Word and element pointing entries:

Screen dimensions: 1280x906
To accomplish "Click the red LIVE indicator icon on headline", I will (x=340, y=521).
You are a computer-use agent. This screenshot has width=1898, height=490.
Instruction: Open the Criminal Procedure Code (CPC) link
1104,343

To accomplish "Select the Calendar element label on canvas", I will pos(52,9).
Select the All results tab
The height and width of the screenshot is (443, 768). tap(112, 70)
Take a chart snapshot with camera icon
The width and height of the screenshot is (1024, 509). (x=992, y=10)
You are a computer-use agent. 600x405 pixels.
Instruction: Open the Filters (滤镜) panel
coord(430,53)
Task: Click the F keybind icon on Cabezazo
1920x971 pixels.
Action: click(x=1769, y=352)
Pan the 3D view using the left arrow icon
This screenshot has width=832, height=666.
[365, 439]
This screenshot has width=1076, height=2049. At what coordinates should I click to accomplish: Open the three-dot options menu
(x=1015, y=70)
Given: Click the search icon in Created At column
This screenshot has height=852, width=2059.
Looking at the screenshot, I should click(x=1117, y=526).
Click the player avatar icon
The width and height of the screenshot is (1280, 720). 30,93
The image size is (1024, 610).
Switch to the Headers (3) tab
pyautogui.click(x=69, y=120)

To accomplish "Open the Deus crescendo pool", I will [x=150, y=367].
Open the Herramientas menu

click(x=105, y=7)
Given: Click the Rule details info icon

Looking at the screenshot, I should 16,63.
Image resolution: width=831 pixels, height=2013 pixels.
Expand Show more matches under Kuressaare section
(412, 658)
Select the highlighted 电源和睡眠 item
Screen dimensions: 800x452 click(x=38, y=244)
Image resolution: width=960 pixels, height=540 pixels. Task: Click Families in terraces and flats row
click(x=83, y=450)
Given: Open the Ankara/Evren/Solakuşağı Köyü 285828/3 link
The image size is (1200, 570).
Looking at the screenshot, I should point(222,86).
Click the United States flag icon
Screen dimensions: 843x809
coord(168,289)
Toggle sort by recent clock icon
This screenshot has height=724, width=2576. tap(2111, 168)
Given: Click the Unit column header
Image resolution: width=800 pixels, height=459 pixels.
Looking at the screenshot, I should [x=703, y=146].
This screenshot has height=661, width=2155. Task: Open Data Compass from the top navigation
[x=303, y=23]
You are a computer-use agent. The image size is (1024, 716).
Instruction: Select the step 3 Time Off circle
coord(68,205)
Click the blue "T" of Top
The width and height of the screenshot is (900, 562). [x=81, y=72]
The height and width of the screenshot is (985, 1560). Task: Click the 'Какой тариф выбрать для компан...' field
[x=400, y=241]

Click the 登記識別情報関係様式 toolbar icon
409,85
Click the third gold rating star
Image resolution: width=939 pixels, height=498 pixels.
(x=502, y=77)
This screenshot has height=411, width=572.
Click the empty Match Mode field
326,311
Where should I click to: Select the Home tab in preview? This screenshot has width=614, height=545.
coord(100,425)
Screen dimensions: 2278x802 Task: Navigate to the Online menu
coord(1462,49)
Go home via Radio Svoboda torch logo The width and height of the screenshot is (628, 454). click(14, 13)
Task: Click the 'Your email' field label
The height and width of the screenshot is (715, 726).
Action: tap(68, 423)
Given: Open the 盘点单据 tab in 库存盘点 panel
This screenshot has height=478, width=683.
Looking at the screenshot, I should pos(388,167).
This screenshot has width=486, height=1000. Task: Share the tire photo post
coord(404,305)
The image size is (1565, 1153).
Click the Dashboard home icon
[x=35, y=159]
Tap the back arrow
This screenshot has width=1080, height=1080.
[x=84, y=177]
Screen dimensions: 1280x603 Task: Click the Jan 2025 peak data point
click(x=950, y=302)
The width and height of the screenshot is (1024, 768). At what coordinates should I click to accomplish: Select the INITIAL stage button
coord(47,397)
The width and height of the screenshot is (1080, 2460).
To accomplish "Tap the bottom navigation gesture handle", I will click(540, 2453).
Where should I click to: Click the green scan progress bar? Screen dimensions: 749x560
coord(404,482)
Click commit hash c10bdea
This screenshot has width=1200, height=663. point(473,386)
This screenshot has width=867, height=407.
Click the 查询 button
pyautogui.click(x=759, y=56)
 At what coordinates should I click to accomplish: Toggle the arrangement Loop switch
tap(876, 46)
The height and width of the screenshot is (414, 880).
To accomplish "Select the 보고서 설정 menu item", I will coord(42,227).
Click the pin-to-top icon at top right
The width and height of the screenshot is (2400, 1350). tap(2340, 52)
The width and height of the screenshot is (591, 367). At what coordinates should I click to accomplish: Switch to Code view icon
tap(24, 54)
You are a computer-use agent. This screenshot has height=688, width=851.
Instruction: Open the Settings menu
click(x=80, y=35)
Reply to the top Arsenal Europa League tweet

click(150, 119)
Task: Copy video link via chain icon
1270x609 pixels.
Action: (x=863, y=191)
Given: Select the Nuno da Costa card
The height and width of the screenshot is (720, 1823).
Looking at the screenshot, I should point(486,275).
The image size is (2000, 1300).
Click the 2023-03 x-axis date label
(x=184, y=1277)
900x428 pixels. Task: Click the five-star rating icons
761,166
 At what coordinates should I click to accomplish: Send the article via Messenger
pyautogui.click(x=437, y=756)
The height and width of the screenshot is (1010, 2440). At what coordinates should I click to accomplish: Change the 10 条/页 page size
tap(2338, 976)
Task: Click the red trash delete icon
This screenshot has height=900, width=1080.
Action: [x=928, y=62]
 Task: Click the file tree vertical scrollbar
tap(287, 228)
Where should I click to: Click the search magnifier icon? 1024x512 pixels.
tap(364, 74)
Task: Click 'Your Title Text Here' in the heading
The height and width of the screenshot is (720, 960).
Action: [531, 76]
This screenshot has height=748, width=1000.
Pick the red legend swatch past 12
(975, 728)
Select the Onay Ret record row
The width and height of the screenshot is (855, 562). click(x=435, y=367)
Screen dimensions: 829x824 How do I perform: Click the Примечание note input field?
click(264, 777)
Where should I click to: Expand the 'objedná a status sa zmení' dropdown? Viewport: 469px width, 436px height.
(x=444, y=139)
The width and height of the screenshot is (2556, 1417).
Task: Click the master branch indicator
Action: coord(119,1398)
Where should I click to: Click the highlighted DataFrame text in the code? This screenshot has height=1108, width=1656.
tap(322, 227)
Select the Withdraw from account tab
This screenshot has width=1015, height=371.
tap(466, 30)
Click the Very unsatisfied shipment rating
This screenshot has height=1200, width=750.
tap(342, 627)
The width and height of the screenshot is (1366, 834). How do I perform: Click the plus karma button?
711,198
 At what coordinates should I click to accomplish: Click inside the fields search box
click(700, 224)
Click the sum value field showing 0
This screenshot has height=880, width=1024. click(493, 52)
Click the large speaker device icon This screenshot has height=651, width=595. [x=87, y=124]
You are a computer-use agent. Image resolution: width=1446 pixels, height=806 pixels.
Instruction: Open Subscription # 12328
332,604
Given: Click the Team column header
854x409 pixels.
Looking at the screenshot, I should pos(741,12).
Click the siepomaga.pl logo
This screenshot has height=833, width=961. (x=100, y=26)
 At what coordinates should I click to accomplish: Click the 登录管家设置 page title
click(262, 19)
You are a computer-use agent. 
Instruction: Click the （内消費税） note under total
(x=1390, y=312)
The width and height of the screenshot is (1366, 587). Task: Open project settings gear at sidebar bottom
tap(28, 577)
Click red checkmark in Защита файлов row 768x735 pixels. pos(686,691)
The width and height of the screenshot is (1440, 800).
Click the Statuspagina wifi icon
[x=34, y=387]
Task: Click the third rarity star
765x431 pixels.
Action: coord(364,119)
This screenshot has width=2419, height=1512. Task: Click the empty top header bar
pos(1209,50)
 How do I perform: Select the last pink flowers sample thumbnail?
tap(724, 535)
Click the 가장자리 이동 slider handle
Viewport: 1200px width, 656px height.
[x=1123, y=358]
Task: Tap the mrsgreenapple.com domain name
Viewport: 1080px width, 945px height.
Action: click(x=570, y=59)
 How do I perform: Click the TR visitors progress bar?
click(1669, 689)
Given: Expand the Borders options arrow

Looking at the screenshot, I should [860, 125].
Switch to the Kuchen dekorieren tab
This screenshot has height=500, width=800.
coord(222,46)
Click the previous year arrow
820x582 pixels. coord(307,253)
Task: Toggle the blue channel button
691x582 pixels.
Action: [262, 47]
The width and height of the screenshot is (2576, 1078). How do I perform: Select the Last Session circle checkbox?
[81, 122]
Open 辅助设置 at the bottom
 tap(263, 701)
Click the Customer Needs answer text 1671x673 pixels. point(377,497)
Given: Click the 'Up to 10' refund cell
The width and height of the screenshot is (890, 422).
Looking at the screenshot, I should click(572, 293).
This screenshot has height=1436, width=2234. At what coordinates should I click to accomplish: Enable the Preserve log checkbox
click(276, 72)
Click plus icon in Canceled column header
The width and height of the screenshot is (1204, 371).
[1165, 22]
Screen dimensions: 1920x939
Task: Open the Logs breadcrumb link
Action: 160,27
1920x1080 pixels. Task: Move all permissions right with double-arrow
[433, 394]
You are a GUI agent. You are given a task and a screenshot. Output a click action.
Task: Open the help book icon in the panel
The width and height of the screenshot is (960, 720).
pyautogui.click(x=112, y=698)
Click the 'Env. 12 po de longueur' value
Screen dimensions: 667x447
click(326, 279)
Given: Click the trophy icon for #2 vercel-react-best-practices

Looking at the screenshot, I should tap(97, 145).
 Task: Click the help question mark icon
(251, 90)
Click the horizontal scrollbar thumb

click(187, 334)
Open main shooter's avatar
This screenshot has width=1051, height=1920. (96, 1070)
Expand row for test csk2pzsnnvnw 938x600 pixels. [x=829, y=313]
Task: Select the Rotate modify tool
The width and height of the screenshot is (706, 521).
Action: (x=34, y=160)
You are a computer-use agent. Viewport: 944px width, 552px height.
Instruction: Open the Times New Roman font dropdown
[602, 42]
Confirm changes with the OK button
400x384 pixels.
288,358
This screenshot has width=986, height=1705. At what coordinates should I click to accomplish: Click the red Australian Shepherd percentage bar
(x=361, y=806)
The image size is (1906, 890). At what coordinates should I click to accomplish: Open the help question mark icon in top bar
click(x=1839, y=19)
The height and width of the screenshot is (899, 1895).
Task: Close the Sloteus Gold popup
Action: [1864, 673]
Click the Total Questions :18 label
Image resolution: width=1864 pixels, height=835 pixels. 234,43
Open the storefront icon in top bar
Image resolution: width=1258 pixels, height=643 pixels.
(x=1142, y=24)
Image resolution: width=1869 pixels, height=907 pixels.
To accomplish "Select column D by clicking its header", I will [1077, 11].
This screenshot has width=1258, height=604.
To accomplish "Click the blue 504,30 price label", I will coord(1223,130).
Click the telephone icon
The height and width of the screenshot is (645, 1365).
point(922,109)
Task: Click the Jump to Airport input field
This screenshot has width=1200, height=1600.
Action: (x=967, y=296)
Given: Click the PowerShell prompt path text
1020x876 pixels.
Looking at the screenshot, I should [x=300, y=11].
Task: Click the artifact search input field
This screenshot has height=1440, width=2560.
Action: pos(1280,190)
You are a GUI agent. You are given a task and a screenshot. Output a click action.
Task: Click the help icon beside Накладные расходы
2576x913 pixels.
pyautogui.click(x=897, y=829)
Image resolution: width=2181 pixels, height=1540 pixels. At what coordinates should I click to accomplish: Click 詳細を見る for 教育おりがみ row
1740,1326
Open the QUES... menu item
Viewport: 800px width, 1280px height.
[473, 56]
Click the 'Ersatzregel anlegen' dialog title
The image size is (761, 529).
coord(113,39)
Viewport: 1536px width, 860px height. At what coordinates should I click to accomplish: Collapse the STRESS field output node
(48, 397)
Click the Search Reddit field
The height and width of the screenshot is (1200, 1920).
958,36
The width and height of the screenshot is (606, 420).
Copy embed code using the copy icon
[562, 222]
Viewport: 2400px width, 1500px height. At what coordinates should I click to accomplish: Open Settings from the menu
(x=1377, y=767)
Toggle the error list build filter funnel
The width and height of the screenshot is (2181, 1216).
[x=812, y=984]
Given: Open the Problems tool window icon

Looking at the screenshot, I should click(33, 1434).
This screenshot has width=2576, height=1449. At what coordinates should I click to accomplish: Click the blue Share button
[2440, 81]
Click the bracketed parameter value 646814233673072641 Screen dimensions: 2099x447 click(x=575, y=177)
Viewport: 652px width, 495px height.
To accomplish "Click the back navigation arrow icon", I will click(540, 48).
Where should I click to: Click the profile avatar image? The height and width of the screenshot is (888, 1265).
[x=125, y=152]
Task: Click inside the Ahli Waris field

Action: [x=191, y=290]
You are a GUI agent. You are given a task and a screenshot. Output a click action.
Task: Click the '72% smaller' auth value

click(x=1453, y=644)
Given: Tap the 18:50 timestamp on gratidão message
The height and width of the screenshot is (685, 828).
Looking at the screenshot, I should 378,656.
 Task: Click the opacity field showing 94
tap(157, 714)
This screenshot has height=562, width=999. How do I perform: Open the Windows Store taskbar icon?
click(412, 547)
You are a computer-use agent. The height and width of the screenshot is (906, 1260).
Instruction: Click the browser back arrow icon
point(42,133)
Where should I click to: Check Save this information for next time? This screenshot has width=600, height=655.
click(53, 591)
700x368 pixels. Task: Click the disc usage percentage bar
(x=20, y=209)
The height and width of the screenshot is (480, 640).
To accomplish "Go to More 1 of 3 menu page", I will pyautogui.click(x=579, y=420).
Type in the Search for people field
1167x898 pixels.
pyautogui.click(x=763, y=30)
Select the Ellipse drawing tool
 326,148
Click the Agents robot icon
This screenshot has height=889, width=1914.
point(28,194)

Written problem: Rewrite the rows that open with the line containing "This screenshot has height=748, width=1000." and close with the line containing "click(264, 777)", replacing "swatch" with "patch" and leaving everything else unchanged.

The output:
This screenshot has height=748, width=1000.
Pick the red legend patch past 12
(975, 728)
Select the Onay Ret record row
The width and height of the screenshot is (855, 562). click(x=435, y=367)
Screen dimensions: 829x824 How do I perform: Click the Примечание note input field?
click(264, 777)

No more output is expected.